**DATA RECORDS**
↓↓↓
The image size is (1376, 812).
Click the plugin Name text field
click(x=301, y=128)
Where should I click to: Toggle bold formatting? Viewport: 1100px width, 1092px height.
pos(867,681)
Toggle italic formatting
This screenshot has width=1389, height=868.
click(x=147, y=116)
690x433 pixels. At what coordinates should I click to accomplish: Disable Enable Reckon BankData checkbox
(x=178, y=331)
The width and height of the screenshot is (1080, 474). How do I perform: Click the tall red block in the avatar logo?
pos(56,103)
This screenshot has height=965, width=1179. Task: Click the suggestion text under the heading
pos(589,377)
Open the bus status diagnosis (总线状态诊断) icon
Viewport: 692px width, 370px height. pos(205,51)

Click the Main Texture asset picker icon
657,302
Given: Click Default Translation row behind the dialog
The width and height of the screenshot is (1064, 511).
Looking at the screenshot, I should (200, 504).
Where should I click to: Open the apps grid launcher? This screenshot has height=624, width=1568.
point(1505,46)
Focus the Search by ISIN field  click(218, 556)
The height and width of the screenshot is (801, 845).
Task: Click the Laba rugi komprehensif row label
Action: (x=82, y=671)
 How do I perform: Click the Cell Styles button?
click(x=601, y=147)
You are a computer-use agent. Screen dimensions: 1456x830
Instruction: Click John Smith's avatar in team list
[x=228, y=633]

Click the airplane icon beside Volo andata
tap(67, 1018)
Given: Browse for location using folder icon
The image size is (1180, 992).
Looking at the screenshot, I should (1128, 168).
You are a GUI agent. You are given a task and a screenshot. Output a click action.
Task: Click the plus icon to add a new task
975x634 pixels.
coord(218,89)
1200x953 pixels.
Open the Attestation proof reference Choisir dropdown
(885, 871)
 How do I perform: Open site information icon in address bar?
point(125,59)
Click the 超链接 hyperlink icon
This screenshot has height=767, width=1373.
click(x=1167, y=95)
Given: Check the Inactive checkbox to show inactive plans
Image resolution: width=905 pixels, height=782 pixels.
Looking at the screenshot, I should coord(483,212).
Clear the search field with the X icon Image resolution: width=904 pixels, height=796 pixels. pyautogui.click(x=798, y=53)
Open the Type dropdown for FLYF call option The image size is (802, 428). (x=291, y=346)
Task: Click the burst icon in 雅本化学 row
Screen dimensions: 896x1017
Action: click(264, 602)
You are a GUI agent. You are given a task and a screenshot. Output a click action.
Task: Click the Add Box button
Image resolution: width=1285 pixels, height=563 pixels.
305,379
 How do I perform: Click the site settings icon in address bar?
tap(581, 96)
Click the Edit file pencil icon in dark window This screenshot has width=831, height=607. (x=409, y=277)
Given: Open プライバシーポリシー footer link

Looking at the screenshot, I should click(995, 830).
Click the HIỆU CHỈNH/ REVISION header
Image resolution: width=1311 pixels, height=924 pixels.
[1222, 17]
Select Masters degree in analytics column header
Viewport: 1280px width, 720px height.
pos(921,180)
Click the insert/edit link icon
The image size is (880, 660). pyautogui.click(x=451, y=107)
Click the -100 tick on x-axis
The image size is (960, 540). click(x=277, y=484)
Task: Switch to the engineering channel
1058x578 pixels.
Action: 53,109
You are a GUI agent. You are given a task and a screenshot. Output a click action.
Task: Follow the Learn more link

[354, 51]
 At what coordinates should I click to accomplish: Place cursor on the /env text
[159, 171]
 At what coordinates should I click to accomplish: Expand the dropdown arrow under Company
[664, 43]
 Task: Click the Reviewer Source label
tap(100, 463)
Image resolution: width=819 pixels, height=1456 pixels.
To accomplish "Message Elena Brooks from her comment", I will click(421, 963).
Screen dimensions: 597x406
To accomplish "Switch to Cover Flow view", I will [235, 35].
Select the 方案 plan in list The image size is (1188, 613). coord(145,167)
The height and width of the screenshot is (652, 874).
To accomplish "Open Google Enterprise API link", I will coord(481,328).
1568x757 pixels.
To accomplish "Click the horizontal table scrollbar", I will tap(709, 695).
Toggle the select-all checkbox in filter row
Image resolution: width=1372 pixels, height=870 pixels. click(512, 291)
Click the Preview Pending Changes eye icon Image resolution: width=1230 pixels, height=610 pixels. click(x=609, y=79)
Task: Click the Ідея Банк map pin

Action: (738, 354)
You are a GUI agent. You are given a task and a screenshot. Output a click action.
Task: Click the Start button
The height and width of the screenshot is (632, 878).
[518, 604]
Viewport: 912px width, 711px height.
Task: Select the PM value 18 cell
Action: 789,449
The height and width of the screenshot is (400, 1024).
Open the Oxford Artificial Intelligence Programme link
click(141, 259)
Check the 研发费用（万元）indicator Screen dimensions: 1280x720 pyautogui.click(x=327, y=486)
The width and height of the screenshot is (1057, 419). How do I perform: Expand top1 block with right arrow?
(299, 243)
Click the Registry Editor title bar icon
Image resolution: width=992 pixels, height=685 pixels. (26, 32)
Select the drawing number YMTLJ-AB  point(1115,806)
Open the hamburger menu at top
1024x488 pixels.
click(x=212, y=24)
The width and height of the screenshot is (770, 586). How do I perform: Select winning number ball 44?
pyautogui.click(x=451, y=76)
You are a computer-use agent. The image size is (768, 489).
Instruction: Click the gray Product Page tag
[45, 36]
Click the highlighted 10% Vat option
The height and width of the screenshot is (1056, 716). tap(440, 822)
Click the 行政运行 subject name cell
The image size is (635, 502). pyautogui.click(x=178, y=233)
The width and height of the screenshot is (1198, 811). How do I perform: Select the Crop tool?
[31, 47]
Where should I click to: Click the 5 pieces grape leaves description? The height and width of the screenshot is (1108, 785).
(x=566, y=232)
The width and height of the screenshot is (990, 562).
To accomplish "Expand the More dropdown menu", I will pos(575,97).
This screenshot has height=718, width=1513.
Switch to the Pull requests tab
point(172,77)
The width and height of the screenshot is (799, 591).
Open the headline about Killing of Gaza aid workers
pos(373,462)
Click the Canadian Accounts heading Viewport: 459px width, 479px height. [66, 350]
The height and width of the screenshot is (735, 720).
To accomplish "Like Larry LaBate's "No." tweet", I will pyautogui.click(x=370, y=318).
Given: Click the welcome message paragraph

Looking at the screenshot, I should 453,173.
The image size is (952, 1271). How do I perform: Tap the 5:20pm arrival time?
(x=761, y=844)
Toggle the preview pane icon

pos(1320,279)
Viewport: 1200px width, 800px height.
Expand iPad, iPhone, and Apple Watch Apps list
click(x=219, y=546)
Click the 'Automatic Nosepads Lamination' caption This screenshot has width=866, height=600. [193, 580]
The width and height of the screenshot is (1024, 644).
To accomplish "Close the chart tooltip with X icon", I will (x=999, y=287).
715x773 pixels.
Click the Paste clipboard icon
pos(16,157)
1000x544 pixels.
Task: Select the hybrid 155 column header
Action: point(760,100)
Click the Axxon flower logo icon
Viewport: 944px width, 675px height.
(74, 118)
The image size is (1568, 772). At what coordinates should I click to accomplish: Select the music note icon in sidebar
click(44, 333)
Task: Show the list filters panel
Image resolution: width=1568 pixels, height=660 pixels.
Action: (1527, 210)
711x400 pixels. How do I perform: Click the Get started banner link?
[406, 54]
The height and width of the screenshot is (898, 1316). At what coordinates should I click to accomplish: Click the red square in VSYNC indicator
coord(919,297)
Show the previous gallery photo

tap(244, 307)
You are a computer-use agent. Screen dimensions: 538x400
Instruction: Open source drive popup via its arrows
↑↑↑
**ACTIVITY**
Using the records above, copy word for word the line with "The height and width of the screenshot is (735, 720).", the line with "715x773 pixels.", and every line between them.

**SOLUTION TO THE PROBLEM**
The height and width of the screenshot is (735, 720).
To accomplish "Like Larry LaBate's "No." tweet", I will pyautogui.click(x=370, y=318).
Given: Click the welcome message paragraph

Looking at the screenshot, I should 453,173.
The image size is (952, 1271). How do I perform: Tap the 5:20pm arrival time?
(x=761, y=844)
Toggle the preview pane icon

pos(1320,279)
Viewport: 1200px width, 800px height.
Expand iPad, iPhone, and Apple Watch Apps list
click(x=219, y=546)
Click the 'Automatic Nosepads Lamination' caption This screenshot has width=866, height=600. [193, 580]
The width and height of the screenshot is (1024, 644).
To accomplish "Close the chart tooltip with X icon", I will (x=999, y=287).
715x773 pixels.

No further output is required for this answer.